'Exeter Meeting’s ‘Fox 400’ event attracted young people and families, with 400 flags of homemade bunting decorating the street.' Photo: collage picture credits at bottom of page
Quakers celebrate George Fox
400th anniversary celebrations: from Songs of Praise at Swarthmoor Hall to visits to the village Fenny Drayton
Quakers around the country are celebrating the 400th anniversary of George Fox’s birth this month. Friends marked the occasion with social activities including visits to the village Fenny Drayton where the Quaker co-founder was born, and appearing in a recent episode of Songs of Praise at Swarthmoor Hall.
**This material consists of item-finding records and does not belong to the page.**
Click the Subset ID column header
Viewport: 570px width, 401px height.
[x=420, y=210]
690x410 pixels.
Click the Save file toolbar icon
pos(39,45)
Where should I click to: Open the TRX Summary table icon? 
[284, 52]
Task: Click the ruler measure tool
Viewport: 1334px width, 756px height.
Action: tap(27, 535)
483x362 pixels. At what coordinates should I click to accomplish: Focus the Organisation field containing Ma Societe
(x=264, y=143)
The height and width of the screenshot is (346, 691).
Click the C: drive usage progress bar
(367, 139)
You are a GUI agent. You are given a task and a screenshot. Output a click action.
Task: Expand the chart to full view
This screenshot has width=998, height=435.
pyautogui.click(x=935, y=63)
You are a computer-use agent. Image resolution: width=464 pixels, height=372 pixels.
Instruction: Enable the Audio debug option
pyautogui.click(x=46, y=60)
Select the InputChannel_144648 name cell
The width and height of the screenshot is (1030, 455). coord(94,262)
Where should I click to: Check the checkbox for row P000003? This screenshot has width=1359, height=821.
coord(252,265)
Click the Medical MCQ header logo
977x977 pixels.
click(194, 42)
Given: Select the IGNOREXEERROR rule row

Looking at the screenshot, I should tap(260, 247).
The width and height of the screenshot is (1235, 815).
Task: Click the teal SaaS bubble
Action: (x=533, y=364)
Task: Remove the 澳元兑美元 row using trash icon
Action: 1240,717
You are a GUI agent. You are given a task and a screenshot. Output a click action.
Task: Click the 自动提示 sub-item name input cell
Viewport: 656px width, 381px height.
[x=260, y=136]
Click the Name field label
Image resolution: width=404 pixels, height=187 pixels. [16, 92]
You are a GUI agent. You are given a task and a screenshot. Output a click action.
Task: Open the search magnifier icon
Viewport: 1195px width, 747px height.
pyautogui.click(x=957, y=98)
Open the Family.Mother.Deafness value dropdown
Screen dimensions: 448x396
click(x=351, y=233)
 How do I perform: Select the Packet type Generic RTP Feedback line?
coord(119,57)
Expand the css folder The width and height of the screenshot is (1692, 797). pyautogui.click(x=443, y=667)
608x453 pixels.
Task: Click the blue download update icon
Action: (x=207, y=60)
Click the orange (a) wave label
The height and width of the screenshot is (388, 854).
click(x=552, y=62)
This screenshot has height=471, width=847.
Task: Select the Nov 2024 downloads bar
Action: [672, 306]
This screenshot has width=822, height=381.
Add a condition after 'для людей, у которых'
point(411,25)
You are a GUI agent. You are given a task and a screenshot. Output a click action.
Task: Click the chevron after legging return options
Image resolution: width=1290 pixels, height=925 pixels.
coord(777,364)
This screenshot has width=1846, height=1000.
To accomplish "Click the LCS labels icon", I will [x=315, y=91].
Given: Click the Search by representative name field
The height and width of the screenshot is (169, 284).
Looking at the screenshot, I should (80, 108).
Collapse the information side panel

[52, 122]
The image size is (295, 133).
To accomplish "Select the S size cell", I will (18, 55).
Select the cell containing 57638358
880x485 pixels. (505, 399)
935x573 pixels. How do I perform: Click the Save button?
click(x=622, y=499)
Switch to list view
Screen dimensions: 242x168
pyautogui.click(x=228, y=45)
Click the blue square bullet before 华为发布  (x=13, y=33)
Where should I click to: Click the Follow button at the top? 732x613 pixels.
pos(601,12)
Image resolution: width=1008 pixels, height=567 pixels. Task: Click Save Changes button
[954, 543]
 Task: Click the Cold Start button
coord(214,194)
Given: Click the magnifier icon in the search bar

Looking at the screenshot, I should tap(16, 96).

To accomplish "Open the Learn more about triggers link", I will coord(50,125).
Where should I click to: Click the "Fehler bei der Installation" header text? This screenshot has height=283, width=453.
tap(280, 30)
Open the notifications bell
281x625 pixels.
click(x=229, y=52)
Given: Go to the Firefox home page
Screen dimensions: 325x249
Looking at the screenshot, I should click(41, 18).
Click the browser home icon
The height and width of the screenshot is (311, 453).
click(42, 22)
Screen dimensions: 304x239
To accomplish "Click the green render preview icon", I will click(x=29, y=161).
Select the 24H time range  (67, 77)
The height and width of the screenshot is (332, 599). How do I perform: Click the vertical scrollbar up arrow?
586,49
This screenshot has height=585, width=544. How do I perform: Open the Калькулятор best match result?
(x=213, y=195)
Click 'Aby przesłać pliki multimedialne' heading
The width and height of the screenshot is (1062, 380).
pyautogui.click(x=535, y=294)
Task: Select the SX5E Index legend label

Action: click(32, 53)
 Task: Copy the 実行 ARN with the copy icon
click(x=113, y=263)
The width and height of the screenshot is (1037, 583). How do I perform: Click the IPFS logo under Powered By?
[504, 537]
As one example, Exeter Meeting’s ‘Fox 400’ event attracted young people and families, with 400 flags of homemade bunting decorating the street. ‘We are thrilled with how the day felt,’ said Laura Conyngham, from Exeter Meeting. ‘The next day Terry Faull from Cornwall and I were on BBC Radio Devon’s Breakfast Show.’
Friends in Ross-on-Wye are planning to show off the restoration of their 1668 burial ground – now a peace garden – to mark the occasion. The arches and front elevation to the historic Meeting house have recently been renovated. Friends told the local press that the open day on 6 July aims to provide a ‘welcome opportunity to pause and reflect together after the tensions of the general election’.
Other Meetings will celebrate the anniversary with art exhibitions, including one about George Fox at New Earswick Meeting House. The event on 20 July will feature an audio display of the Quakers in Yorkshire project ‘What Canst Thou Say?’ in which Yorkshire Friends talk about their experiences of Quaker worship. The recordings are ‘a helpful tool for explaining our practice to others, and could be used in outreach and in Quaker youth work’, said the organisers.
Meanwhile, Brigflatts Meeting held an outdoor Meeting for Worship last month to mark the moment where Quakerism was born on Firbank Fell. On 13 June in 1652 George Fox spoke to 1,000 people for three hours from a rock three miles north-west of Sedbergh in Yorkshire. The rock later became known as Fox’s Pulpit.